Pakistan Inflation Seen at 5–6% in January Amid Stable FY2026 Economic Indicators

Inflation in Pakistan is expected to remain within the range of 5 percent to 6 percent in January, reflecting continued macroeconomic stability and positive trends across key economic indicators, according to the Finance Division. In its Economic Update and Outlook report for January 2026, the Finance Division noted that the country successfully completed the first half of fiscal year 2026 with contained inflation, strengthening industrial activity, and improved external buffers.

The report highlighted that consumer price index inflation stood at 5.6 percent on a year-on-year basis in December 2025, easing from 6.1 percent recorded in November. This compares with an inflation rate of 4.1 percent in December 2024. On an average basis, inflation during the July–December period of FY2026 was recorded at 5.2 percent, significantly lower than the 7.2 percent observed during the same period last year, indicating a sustained moderation in price pressures.

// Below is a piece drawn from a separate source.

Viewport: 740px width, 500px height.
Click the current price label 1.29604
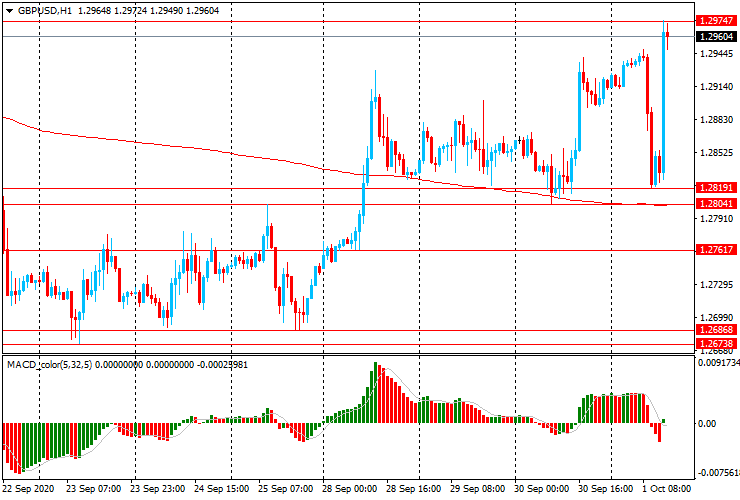[717, 36]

Macroeconomic stability during the first half of FY2026 was further supported by robust remittance inflows and strong performance in domestic financial markets. The Pakistan Stock Exchange emerged as one of the top-performing equity markets globally, reflecting improving investor confidence amid easing inflationary pressures and better growth prospects.

The agriculture sector showed a notable recovery, posting growth of 2.9 percent in the first quarter of FY2026 compared to 1 percent in the corresponding period last year. While major crops excluding wheat recorded a contraction of 0.7 percent, this marked a sharp improvement from the 13.1 percent contraction witnessed a year earlier, largely due to relatively lower losses in cotton production. The improved agricultural performance contributed to overall economic resilience despite ongoing structural challenges in the sector.

Industrial activity remained a key driver of growth. Large-Scale Manufacturing registered a growth of 6 percent during July–November FY2026, with the Quantum Index of Manufacturing reaching its highest level for this period since FY2016. Sixteen industrial sectors recorded positive growth, highlighting broad-based recovery. In November 2025 alone, LSM grew by 10.4 percent on a year-on-year basis and by 0.2 percent month-on-month, underlining strengthening industrial momentum.

On the fiscal front, the government achieved a fiscal surplus during July–November FY2026. Gross federal revenue receipts grew by 7.8 percent during the period, driven by a 10.2 percent increase in Federal Board of Revenue collections and a 4.8 percent rise in non-tax revenues. Total expenditure declined by 6.2 percent, primarily due to a 6.4 percent reduction in current expenditure as mark-up payments fell by 21.3 percent. Development expenditure, however, increased by 1.5 percent, indicating continued support for growth-oriented spending.

The external sector showed mixed trends. The current account recorded a deficit of $1.2 billion during July–December FY2026, compared to a surplus of $0.96 billion in the same period last year. Goods and services exports stood at $20.3 billion, broadly in line with last year’s $20.4 billion, with goods exports recorded at $15.5 billion. Services exports were led by IT services, which increased by nearly 20 percent to $2.2 billion. Imports, however, rose to $37.8 billion from $33.5 billion, widening the trade deficit in goods and services to $17.6 billion from $13.1 billion a year earlier.

Workers’ remittances provided critical support to the external account, increasing by 10.6 percent to $19.7 billion during July–December FY2026. The growth was primarily driven by inflows from Saudi Arabia and the UAE, which rose by 23.9 percent and 20.7 percent, respectively. Net foreign direct investment inflows declined to $808.1 million during the period.

Monetary indicators reflected improving domestic conditions. Money supply grew by 3.7 percent during July–December FY2026, compared to a contraction of 0.7 percent in the same period last year. Net domestic assets of the banking sector increased significantly, while the government retired Rs347 billion in borrowing for budgetary support, reflecting improved fiscal discipline.

The Finance Division concluded that Pakistan’s economy remains well positioned to sustain its growth momentum in FY2026. The report attributed this outlook to encouraging performance in large-scale manufacturing, stable inflation, prudent policy measures, ongoing structural reforms, and easing monetary conditions. While the current account is expected to remain in deficit, strong remittance inflows and steady growth in IT and services exports are likely to cushion external pressures and support overall macroeconomic stability.